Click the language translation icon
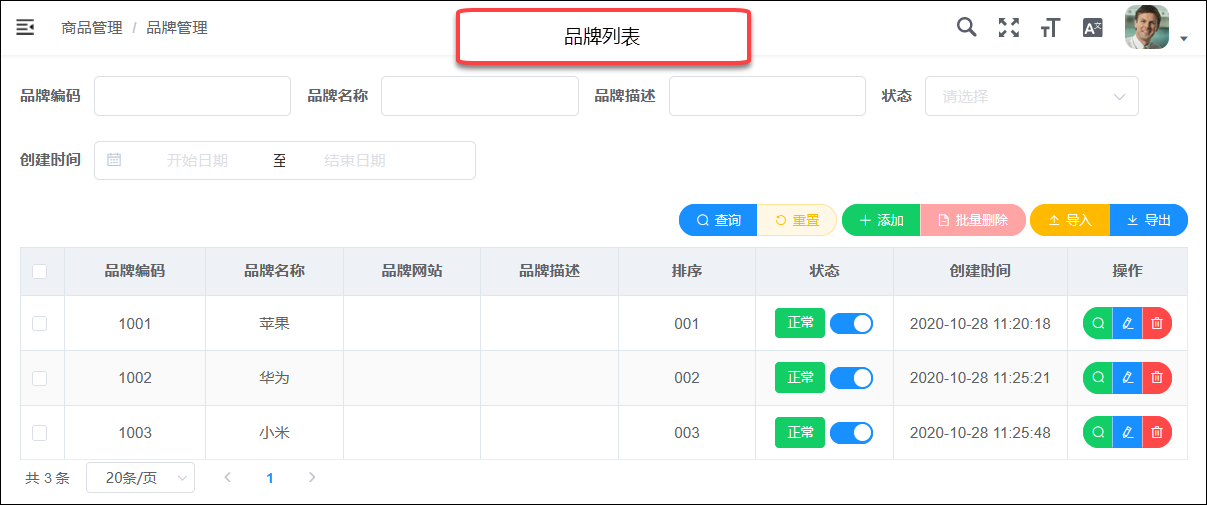Viewport: 1207px width, 505px height. tap(1093, 28)
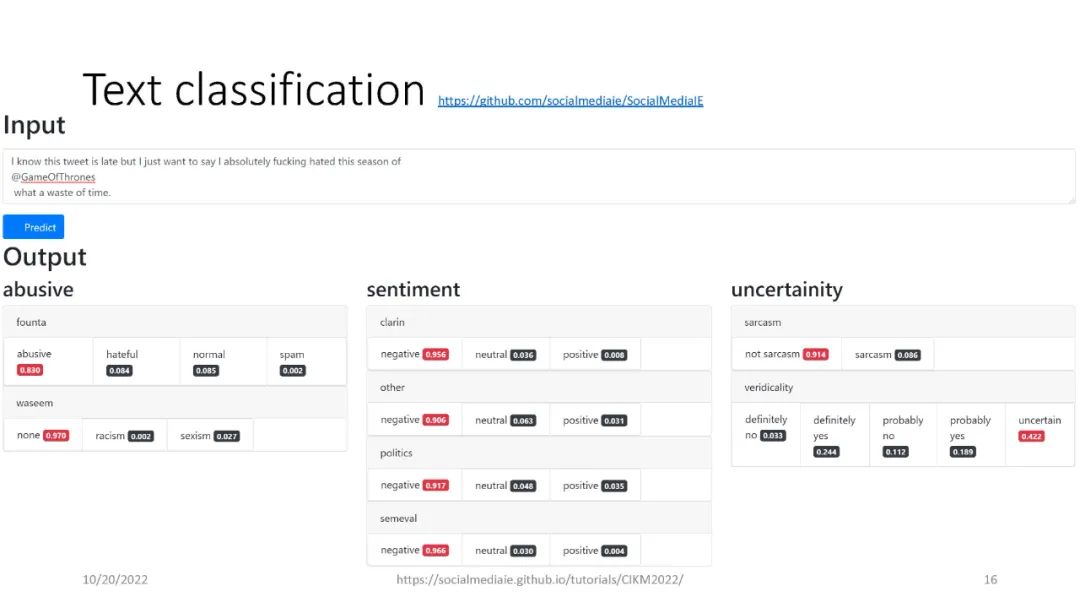Click the @GameOfThrones mention in input

click(x=53, y=177)
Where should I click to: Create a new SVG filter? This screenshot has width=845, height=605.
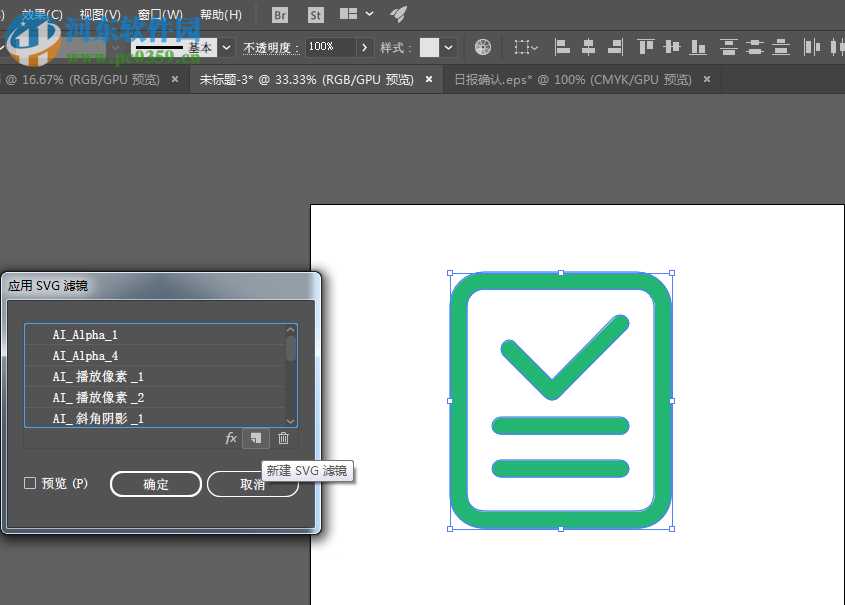(257, 438)
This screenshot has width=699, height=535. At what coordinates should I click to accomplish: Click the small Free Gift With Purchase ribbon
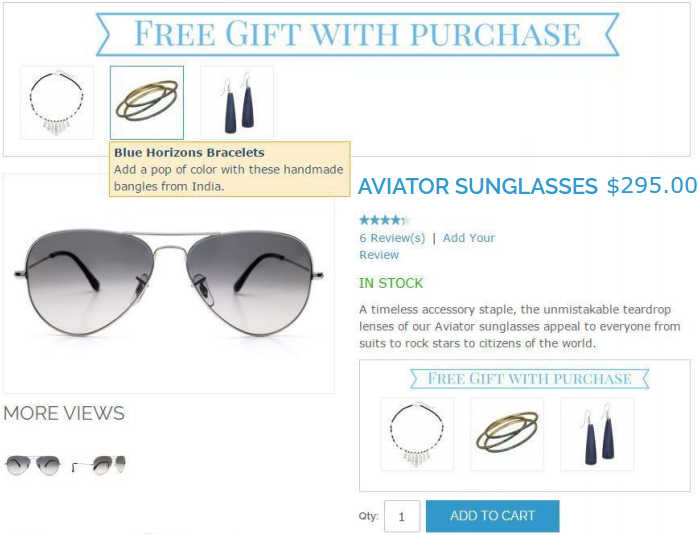[530, 379]
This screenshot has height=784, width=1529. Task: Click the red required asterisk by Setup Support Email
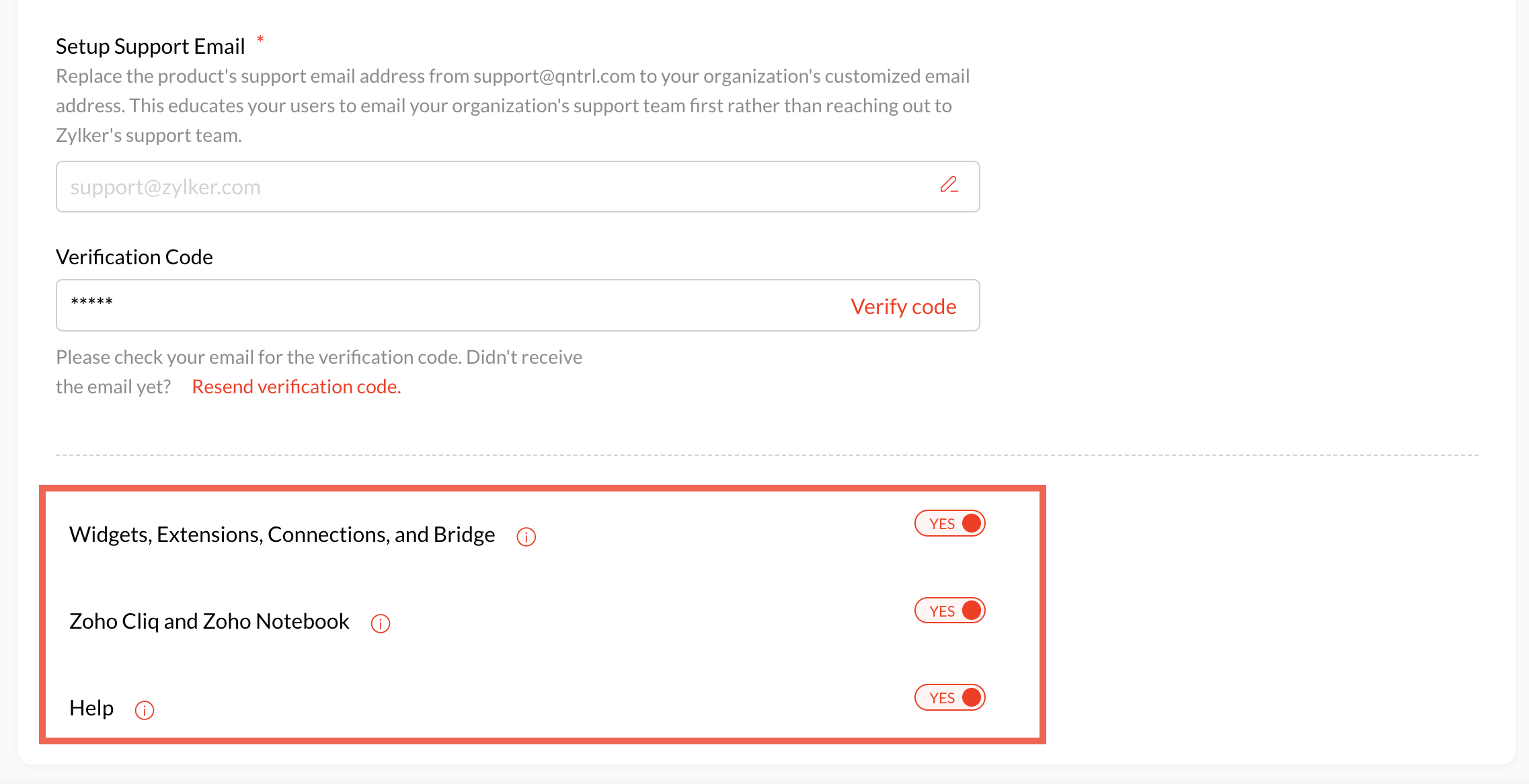(260, 39)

◆ Exercise aim ◆
Could you repeat, exactly and with nothing else, the lines from the one containing "Where should I" through the last line of the records above, leaving out the pictures?

◆ Problem solution ◆
Where should I click to: Create a new SVG filter? This screenshot has width=845, height=605.
(257, 438)
This screenshot has width=699, height=535. At what coordinates should I click to accomplish: Click the small Free Gift With Purchase ribbon
[530, 379]
This screenshot has height=784, width=1529. Task: Click the red required asterisk by Setup Support Email
(260, 39)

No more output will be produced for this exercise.